Wednesday, November 11, 2015
Illusion of Paradise, oil on canvas 36h x 60 inches. With the last post I wrote about the enigmatic way my paintings end up with meaning and how I'm sometimes oblivious even at the end of the full meaning of the piece. With this one, it definitely evolved, but I also know it's meaning.
This one started out with a source photo I took while in Honolulu, Hawaii on a mini-vacation. I lived there for about a year when I was in 7th grade, so it was a sort of homecoming for me. It was odd for it to still feel like home after all these years and really a small period of my childhood, but then again when I think of my childhood my year in Hawaii feels more like ten years. I think the that moment of going from being twelve to thirteen is an very impressionable time.
Needless to say, while in Hawaii in September I wanted to move back. I was filled with this sense of "why on earth wasn't my Mom able to be happy here; it's so wonderful?" That was while on the big Island and still how I felt the first day back on Oahu. After failed attempts of striking up conversations with a few locals though, it came back in focus how cold Hawaii was when we lived there.
One person's paradise is another person's hell. I can go into details, but really there's no point.
So, back to the meaning of this painting. I allowed the background to feel a touch stormy and abstract to address how our belief or what paradise is, is actually very abstract and merely an impression. I also wanted to depict the disillusion of my perception. In Japanese woman's face, in roughly the center, I unconsciously placed all my conflicted feelings about Hawaii. My subconscious mind at work again.
How I feel about Hawaii is simply this. It will always feel like home to me, I can and will visit it, but will never be able to call it home even though I love the islands dearly. I also realize that paradise is merely an illusion and can never be attained.
Life Comes Too Quickly, oil on canvas 36h x 24 inches. The inspiration for this piece came from three places/events. The photo was taken initially on a bike ride from Midtown to Downtown in Phoenix. I was feeling a little bit frustrated with what was on the easel, so I decided to go for a ride and my habit now is to try to take a camera with me wherever I go. I was aimlessly cycling around with no real place to go or mission. I didn't even care how fast or how far. I still ended up doing a few sprints though. I was struck by the loneliness of this parking lot and wondered for a moment about the lives of the people who were still up around midnight and those who were fast asleep. The second piece of inspiration came from when I was flying home from attending the opening at Abend Gallery in Denver. I was listening to Jesu and reading Sit Down and Shut Up by Brad Warner. One of the verses stuck in my head "Life Comes Too Quickly". I was feeling exhausted a combination of work and travel and it hit home. My life is flying past me at a million miles an hour it seems and I'm not actually being mindful of the moments I'm currently in. Last, but not least as I was working on this painting there were a few days of rain and one of them I went for a ride despite the wet roads. I didn't go too crazy, but I passed by a few wet parking lots and decided that even though the source photo was of a dry parking lot didn't mean I couldn't paint a wet one.

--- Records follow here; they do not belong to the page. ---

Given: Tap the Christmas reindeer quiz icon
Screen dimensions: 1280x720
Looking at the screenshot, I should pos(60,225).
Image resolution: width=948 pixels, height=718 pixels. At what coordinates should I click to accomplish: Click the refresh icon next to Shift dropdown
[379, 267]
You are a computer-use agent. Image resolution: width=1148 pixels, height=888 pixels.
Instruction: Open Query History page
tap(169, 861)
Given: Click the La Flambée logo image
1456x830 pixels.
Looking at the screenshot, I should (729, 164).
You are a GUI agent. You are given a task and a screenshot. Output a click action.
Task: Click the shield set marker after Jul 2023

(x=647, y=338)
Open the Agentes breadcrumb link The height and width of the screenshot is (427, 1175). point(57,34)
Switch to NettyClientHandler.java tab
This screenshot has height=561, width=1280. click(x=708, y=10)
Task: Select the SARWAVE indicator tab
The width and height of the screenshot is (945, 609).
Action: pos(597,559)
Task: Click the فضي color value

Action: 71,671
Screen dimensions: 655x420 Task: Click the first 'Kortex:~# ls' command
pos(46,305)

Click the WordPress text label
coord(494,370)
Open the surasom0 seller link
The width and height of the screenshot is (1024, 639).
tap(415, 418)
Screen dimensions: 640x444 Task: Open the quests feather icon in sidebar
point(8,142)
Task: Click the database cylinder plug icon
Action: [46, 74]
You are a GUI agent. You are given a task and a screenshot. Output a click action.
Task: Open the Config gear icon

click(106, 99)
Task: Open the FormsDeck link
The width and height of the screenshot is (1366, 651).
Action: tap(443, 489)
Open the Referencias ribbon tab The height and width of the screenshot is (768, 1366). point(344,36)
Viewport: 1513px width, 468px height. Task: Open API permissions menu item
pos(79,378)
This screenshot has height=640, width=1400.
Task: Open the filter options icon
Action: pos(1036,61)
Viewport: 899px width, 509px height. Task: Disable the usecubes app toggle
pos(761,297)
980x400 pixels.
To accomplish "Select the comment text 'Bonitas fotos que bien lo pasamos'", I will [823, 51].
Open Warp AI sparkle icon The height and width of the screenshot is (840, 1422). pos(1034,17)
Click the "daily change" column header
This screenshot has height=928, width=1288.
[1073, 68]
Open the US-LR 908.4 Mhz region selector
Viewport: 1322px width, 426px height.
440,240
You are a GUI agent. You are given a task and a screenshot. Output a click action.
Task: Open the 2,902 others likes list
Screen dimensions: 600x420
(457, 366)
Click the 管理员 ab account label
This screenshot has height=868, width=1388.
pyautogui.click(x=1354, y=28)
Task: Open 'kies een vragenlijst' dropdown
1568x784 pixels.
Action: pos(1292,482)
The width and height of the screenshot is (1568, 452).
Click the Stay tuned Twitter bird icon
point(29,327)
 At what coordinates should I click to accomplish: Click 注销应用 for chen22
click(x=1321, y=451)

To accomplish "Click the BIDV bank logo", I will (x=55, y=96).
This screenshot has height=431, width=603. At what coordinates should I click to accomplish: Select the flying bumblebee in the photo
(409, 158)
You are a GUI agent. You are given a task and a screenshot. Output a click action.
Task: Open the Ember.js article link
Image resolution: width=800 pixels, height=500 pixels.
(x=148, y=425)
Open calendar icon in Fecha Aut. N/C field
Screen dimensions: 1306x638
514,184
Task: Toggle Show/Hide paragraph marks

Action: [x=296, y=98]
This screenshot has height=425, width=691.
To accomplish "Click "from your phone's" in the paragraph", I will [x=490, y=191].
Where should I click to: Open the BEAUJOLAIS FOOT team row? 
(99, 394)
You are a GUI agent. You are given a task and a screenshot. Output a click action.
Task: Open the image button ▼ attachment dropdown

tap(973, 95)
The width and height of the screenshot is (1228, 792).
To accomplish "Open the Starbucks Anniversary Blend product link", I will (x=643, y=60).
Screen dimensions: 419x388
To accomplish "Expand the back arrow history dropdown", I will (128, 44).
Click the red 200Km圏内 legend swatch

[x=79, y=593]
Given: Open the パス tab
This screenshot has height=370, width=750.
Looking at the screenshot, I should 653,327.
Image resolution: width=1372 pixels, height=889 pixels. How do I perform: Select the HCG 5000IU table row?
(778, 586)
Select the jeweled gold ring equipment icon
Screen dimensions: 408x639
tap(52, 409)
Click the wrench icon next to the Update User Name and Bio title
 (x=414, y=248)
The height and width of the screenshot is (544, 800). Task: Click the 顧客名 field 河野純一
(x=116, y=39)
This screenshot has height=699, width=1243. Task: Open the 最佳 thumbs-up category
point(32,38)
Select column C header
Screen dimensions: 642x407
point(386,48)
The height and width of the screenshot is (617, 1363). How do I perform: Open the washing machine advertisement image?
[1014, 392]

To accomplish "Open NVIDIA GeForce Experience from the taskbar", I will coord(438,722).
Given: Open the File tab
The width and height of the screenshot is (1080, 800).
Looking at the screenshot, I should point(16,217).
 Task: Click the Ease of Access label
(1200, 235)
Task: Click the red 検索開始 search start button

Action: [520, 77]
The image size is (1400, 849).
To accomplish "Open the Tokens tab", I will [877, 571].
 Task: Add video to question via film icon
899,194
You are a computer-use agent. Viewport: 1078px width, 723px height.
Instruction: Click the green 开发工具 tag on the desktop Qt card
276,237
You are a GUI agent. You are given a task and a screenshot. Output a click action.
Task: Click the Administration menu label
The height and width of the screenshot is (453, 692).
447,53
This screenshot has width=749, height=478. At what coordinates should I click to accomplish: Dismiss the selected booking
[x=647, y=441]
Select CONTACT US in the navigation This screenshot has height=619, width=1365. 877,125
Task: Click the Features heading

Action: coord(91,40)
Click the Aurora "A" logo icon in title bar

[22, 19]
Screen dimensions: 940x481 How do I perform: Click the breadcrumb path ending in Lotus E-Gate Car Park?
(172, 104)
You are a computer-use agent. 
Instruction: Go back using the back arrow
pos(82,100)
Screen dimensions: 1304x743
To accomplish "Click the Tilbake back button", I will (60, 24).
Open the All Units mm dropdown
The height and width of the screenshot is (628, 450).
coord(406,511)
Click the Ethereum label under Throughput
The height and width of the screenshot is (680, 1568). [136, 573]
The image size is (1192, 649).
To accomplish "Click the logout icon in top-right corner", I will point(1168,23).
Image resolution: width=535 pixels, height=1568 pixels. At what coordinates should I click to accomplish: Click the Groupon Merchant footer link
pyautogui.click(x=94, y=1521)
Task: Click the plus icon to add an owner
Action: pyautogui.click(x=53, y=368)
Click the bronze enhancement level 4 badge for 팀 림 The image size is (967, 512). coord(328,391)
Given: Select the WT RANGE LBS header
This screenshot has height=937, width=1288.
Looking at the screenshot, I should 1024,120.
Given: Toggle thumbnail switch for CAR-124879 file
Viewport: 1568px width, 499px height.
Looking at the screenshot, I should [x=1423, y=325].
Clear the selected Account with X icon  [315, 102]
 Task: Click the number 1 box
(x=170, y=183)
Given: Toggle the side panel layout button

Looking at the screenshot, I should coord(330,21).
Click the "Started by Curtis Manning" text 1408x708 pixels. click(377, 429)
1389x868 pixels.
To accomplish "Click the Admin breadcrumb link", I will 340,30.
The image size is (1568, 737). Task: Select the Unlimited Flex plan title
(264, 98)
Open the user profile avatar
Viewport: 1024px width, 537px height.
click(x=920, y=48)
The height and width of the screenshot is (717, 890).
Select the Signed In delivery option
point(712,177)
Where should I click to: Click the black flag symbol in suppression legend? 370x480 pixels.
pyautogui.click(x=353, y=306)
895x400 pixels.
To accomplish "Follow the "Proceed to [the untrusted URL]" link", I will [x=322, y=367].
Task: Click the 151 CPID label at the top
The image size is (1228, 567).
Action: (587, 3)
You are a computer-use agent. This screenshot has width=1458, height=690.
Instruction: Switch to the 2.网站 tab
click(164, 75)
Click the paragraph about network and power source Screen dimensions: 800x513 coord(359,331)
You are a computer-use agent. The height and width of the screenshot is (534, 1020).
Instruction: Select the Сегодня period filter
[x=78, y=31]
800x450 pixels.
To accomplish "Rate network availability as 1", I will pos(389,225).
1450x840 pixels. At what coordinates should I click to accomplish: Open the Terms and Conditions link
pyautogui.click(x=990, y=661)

This brings me to say something about art. At the last openings I've encountered folks who want more meaning and some who want less within my works. For those who wanted more I didn't think of what to say to them until weeks afterwards, but I think I can say it here. Art has it's own intrinsic meaning beyond what the artist feels or intends it to mean or at least this artist. So much of my work is about process. I have this initial concept and then the work morphs from that. I also can't help, but feel like my subconscious is trying to tell me something about how I feel about things in my life. In other words - my subconscious knows what's eating me long before my conscious mind is aware of it. In the end after I complete a painting or drawing - I'm lucky if I know what it means, but understand that the work has meaning whether or not I know what that is.
I think these days artists are way too concerned about their work having meaning. I don't know why this is really, but my guess is that when people watch a movie or read a book there's always a "point to it". The thing is this, does the author always know what the book is going to be about when they start writing? Can it be that they just have a flash of a storyline pop in their head. An outline of the characters, scene and plot. As all the puzzle pieces fit together and the characters are fleshed out the author then follows them through the story and their morality (the author's voice) is then imprinted upon the piece.
It's the same for me as I paint, but my stories are told visually. The challenge is to verbally express what I've already stated visually without losing the nuance expressed within my brushwork.